Find advice from other parents on our Homeschool forum. You may also find our round up of the best online learning resources useful.

what made you home ed?

4 replies

nelix2000 · 12/10/2010 09:37

Since ds was born(he is 3) I have wanted to home ed. We are in Scotland and he is due to start Primary next year, we are expecting the paperwork sometime in december to register him. I don't know that I want to. It isn't about waiting another year(which we can becuase of his age), as I would feel this way then too, it just feels wrong.

I know family reaction would be negative. He goes to nursery and loves it, so part of me thinks I am doing it for me not him.

SO what made you take the plunge?

OP posts:
betelguese · 13/10/2010 00:52

This reply has been deleted

Message withdrawn at poster's request.

julienoshoes · 13/10/2010 12:21

nelix2000 as you are in Scotland I'd say that Schoolhouse is the right support organisastion for you.

We found out about HE when our three children were so very unhappy in school.
We found out about HE, deregistered them immeadiately and have never looked back.
Ten years on, we've had a wonderful life and now they are all at Uni and FE college.

I'd love to be where you are right now, dearly wish we had never sent them to school in the first place, and oh wouldn't we have had such fun all the way through, instead of those wasted years in school.

Exercise brief ▸
Continue the home education forum thread from the point where it stops.

Information shown ▸
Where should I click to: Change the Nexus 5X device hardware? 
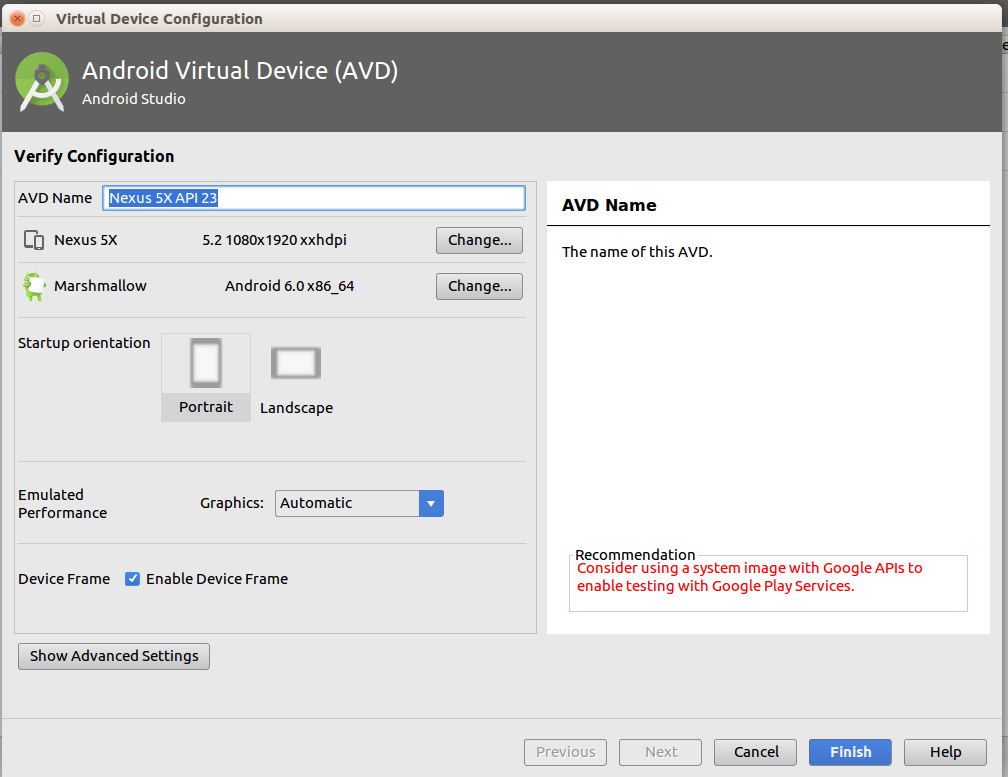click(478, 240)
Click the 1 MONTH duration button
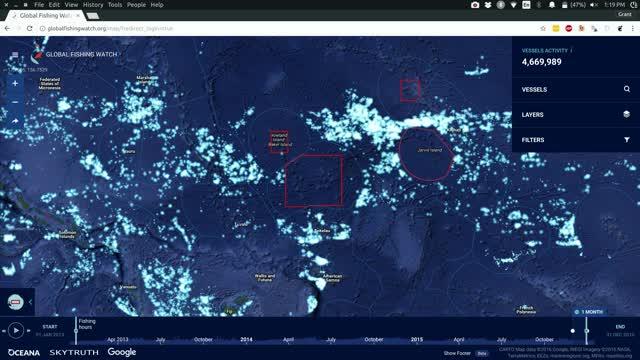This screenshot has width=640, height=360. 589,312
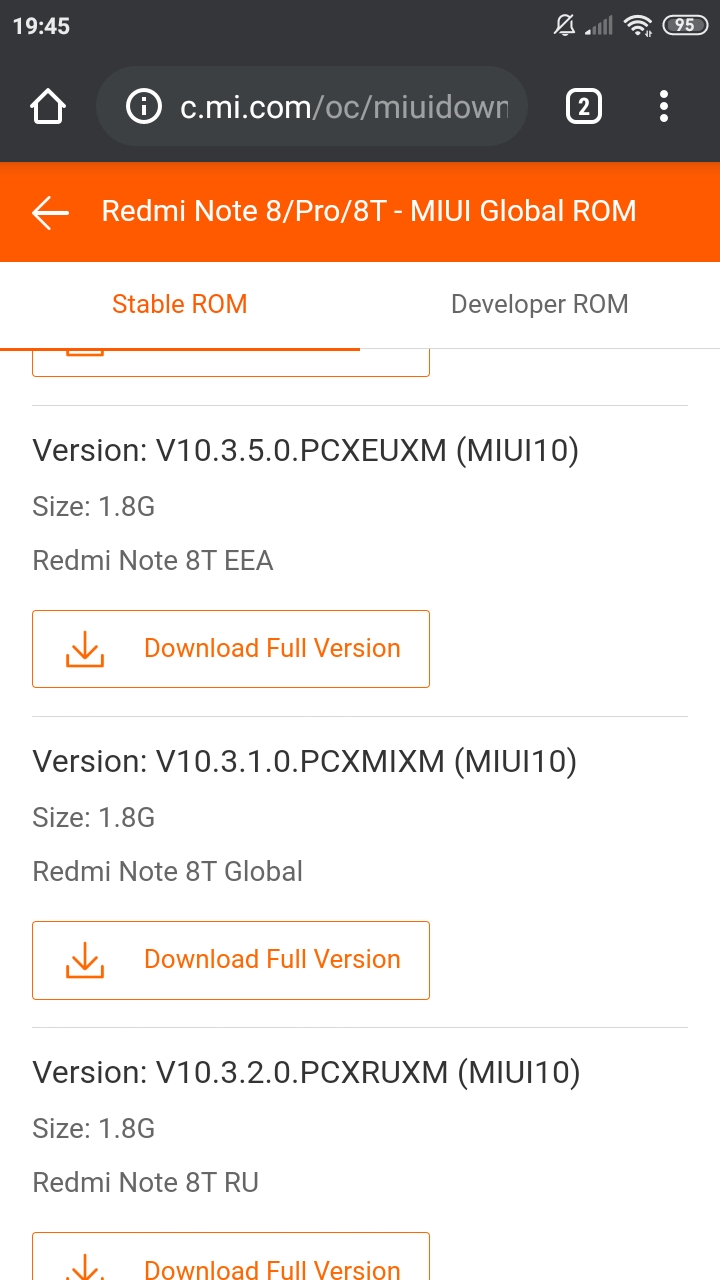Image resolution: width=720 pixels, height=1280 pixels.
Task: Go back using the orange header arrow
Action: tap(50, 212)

--

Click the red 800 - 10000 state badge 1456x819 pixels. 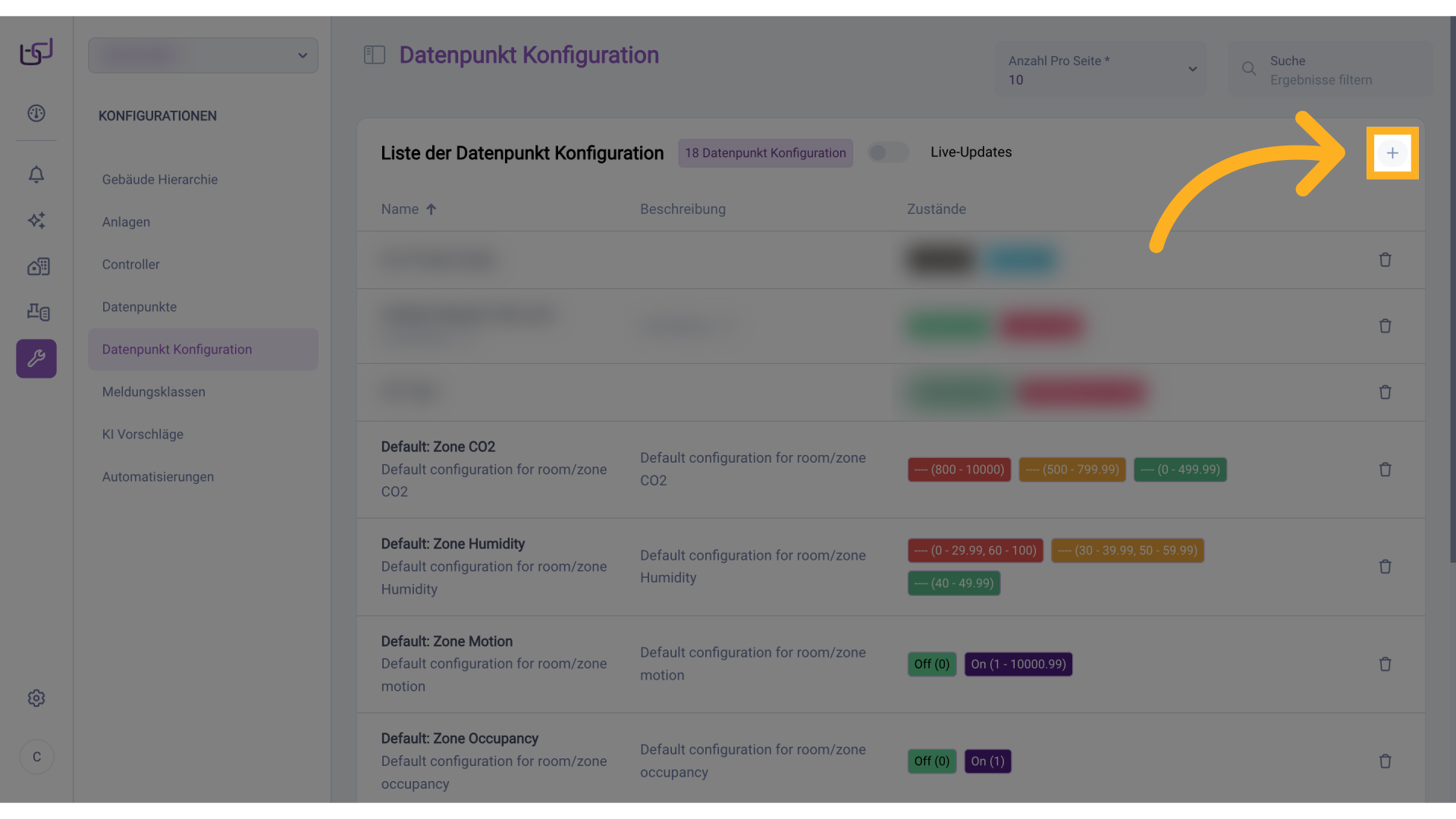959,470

---

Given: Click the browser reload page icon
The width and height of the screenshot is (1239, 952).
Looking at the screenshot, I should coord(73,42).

Exercise response ▸
nelix2000 · 14/10/2010 11:52

thankyou! sounds like you made the right choice Smile

OP posts:
sarahbuff · 14/10/2010 20:54

Hi Nelix! I have three children, ages 5, 4 and 2.5 and we home-ed. The older two went to nursery briefly and although they seemed to enjoy some aspects of it, also they really started to change in attitude and personality because of the way they were treated by the other children. I suppose many people would see that as normal behavior for young children, but I think it is a shame we see children thrown into a group together and the inevitable pecking order that emerges as "normal" socializing which is healthy for children. Maybe they need to learn to "socialize" but not at the age of 3, IMO. So, since then none of them started school (I always felt 4 is ridiculously young to put a child in school all day anyway) and we are at no disadvantage for it. My 5 year old is reading and does basic maths and can write anything I ask him to. I think he learns a lot more for being at home, and we get to do so many other things because he isn't spending 6 hours in school to match the 30 minutes to an hour of "structured" learning we do at home. In other words, he gets to have a proper childhood climbing trees, playing in the garden, riding bikes, making train tracks, playing hide and seek with his brothers, catching caterpillars and waiting for them to turn into butterflies/moths, helping out in the vegetable garden...etc =) Those are the reasons we home-ed. Don't be afraid of trying it/putting off starting your LO in school just because other people/family think its strange or unusual, you can always decide to put him in school later. My husband's family are constantly asking him when the children are going to start school and he just says "maybe never!" :) What business is it of theirs anyway? Another interesting thing, Britain is one of the only countries to start children in school as young as we do, and yet we are at no advantage statistically speaking in terms of childrens' academic performance at a later age...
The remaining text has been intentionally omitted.